4 thoughts on “Healing through Divine Mercy

  1. i am beginning to see the connections between depression and lack of love. am i depressed from a lack of love for so long? i think so. i just had a terrible day where i waited outside in the rain for a guy i thought i was dating to answer the door. two days before he was kissing my neck and looking at me with love and affection, but how quickly craziness comes out and the look changes to disgust. sometimes i feel it is hard to open up and show your weird sides when you know that you are not all that crazy. maybe it was a test? he told me things that were really a crazy blow to my ego. i tried calling someone tonight for help but nobody answered. i am not suicidal but am so broke emotionally and physically that i don’t know how to scrape myself off the ground. i tried meditating and doing jumping jacks tonight when i was having an emotional breakdown. i can’t sleep. i have no money to even go buy some tylenol pm. i sat in my closet and tried to read the bible even. where’s the love? years of no love has made me nuts literally crazy. so do i give up? i’m melting away into oblivion and no one seems to notice. i understand why people want to die because sometimes when you need help the most, when you really just want someone to give you a hug and say things are alright and they don’t, what do you do? i’m watching videos on attracting love on you tube. i guess i just find that after crying and looking to higher powers, sometimes the best medicine is to to realize the tears need to come out but then what? i’ve cried so much, been alone so many years, i put myself out there, i’m not hideous, i’m okay i think. so someone stand up and love me damnit! i’m just going to watch seinfeld. happy festivus! watch tv. it’s friends for lonely people.

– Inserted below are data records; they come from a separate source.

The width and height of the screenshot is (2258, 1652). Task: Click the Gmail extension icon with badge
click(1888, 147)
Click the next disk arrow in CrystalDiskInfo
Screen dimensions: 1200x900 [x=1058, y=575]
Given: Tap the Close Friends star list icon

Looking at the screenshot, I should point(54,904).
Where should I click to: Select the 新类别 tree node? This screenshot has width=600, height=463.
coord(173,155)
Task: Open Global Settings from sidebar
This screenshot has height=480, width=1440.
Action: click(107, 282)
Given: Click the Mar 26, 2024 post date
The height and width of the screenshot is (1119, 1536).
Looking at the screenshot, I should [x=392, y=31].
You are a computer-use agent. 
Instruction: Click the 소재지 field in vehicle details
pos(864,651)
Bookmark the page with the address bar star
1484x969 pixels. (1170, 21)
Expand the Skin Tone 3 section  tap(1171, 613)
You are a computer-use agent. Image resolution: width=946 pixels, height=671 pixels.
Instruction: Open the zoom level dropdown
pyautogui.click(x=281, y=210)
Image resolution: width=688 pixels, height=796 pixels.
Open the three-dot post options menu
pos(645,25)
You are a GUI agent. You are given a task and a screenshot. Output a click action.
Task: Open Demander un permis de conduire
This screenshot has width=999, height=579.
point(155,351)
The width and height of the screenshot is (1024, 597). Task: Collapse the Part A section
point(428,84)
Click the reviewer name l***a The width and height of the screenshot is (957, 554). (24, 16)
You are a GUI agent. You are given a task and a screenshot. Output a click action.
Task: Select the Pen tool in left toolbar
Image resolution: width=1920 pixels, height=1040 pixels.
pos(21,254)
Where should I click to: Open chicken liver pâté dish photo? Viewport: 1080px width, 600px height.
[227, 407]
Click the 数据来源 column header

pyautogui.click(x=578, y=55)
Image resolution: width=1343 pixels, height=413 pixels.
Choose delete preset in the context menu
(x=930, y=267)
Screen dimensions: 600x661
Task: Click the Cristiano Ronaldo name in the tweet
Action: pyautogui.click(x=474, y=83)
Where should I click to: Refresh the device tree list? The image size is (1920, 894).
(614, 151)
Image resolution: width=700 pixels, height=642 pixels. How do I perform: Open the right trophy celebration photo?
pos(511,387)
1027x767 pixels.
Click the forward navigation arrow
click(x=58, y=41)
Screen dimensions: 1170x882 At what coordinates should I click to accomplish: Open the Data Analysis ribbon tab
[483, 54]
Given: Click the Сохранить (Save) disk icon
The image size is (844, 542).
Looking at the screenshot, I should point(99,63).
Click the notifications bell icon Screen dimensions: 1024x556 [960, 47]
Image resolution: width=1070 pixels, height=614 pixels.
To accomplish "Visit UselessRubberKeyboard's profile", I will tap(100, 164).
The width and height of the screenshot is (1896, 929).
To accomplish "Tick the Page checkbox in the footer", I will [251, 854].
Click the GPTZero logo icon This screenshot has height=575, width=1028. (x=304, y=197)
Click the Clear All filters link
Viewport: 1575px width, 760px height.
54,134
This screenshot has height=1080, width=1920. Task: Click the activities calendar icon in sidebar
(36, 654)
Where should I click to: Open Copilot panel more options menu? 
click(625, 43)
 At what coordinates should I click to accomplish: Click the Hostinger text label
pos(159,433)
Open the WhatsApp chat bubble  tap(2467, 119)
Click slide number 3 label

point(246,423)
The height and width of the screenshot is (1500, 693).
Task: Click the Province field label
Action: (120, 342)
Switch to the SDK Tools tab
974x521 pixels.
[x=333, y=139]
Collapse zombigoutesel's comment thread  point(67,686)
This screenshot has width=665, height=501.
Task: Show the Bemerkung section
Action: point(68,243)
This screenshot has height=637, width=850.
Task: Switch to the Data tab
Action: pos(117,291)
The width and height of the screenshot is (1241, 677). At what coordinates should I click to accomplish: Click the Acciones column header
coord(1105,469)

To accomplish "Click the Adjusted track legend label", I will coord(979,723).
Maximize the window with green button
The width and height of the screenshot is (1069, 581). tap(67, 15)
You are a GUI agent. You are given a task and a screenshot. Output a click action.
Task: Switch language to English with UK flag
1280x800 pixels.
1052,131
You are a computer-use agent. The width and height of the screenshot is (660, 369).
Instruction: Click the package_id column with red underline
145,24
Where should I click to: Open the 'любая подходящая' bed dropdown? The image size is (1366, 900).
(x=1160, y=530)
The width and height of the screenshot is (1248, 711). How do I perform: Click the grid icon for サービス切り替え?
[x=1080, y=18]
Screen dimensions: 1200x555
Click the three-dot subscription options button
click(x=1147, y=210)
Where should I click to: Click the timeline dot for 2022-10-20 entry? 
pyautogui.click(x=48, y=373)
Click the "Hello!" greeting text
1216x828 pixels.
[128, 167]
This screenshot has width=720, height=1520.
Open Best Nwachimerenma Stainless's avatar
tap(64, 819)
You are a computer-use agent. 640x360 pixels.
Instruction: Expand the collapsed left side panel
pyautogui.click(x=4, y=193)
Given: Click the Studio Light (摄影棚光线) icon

  2. If we (I) are honest with ourselves (myself), we all suffer from a perceived lack of love at some point, even when everything is going well. On my lunch break today, I spent a few minutes at a nearby Chapel of Eucharistic Adoration and said the 2 prayers you mentioned: Divine Mercy Chaplet and the Jesus Prayer. Doing that helped me to refocus my day and gave me a tremendous sense of peace as I continued on with my work. When I can’t get to Chapel, I still say the 2 prayers since the chaplet and the Jesus prayer are so easy to memorize. Thanks for liking my About page on my blog.

  3. Yes, we all do, and we just need to realize who loves us infinitely. Thanks to you I joined Catholic Bloggers Network, too. I found you through the Lame Housewife.

    One of the reasons I changed jobs was that, when I started my last job, I could go to daily Mass at least four times a week. Then my office moved 30 miles down the road and I couldn’t go anymore. I felt a real void there. Now, I have a better commute, better money, exercise, and I get to go to Mass again. I will put up with a lot, if I can go to Mass at least a few times a week. Daily Mass saved my marriage.